Well, why wait? If it's a dire problem now, why wait until September? If this war is of such paramount moral importance that it is to be cast as a worldwide conflict, why the extra two months? To give Michael Gerson's successor time to write the speech and cram it full with a sufficient number of Churchillism's?
Of course, the "Why wait 'til September" question has a pretty obvious answer, doesn't it? It's so obvious that Gingrich, somewhat refreshingly I must admit, lays it right out on the table:
Gingrich said he is "very worried" about Republicans facing fall elections and says the party must have the "nerve" to nationalize the elections and make the 2006 campaigns about a liberal Democratic agenda rather than about President Bush's record.
Yup, it's an electoral ploy, pure and simple. It's about the getting of votes and the protection of majorities. It has nothing to do with winning any war other than the one being fought on the first Tuesday in November.
(And dig that open admission that President Bush's record isn't something they wish to run on.)
On a parallel note, I enjoyed this post by James Wolcott, in which he strikes down an irritating example of pro-war rhetoric being couched in cinematic terms:
First of all, it's embarrassing for a historian of any stature to seal his arguments with Hollywood citations. Alan Ladd's Shane and Gary Cooper's marshall in High Noon were fictional heroes whose success in the final showdowns were preordained in the script; their relevance to the policy decisions of a prime minister or president is nil.
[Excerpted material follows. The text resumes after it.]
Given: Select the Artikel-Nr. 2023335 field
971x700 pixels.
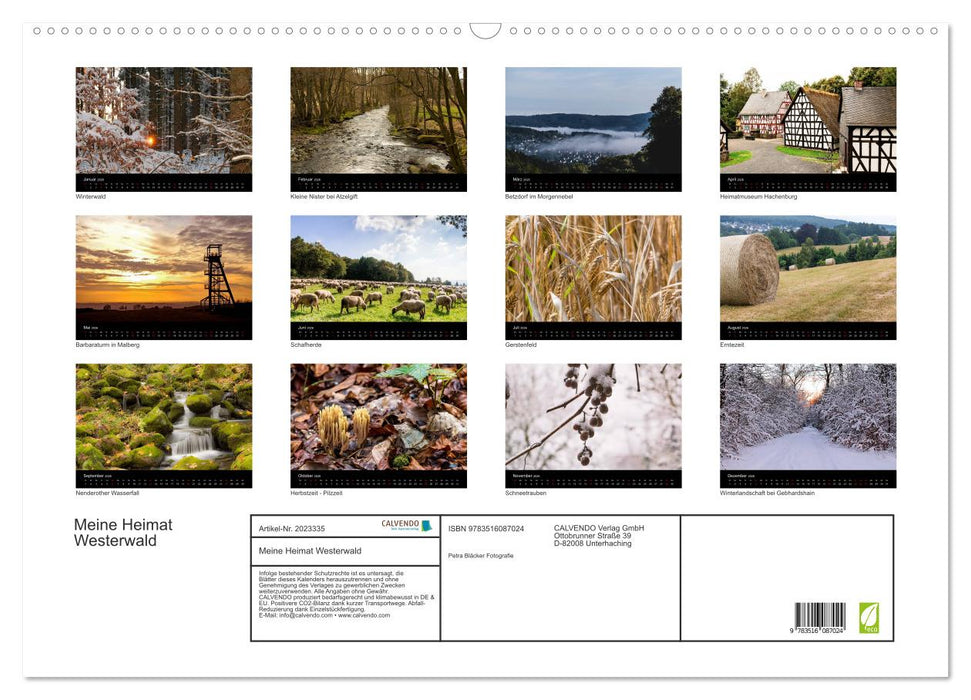Looking at the screenshot, I should [x=293, y=527].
George Bush didn't strap on six guns and swaggered bow-legged into Baghdad, much as Hanson and Howard Fineman might want to fantasize; he sent the country's uniformed men and women to do the fighting, thousands of whom have returned home in flag-draped coffins, thousands more seriously wounded and left to contend the rest of their lives with being blinded, deafened, deprived of the use of all their limbs, psychologically traumatized. Bush, Cheney, Rumsfeld, and the rest personally risked nothing; they will enjoy prosperous retirements, and be free to pen memoirs primping their place in history.
Indeed. Paraphrasing a line from Sleepless in Seattle, these guys don't want to be in a war; they want to be in a war in a movie.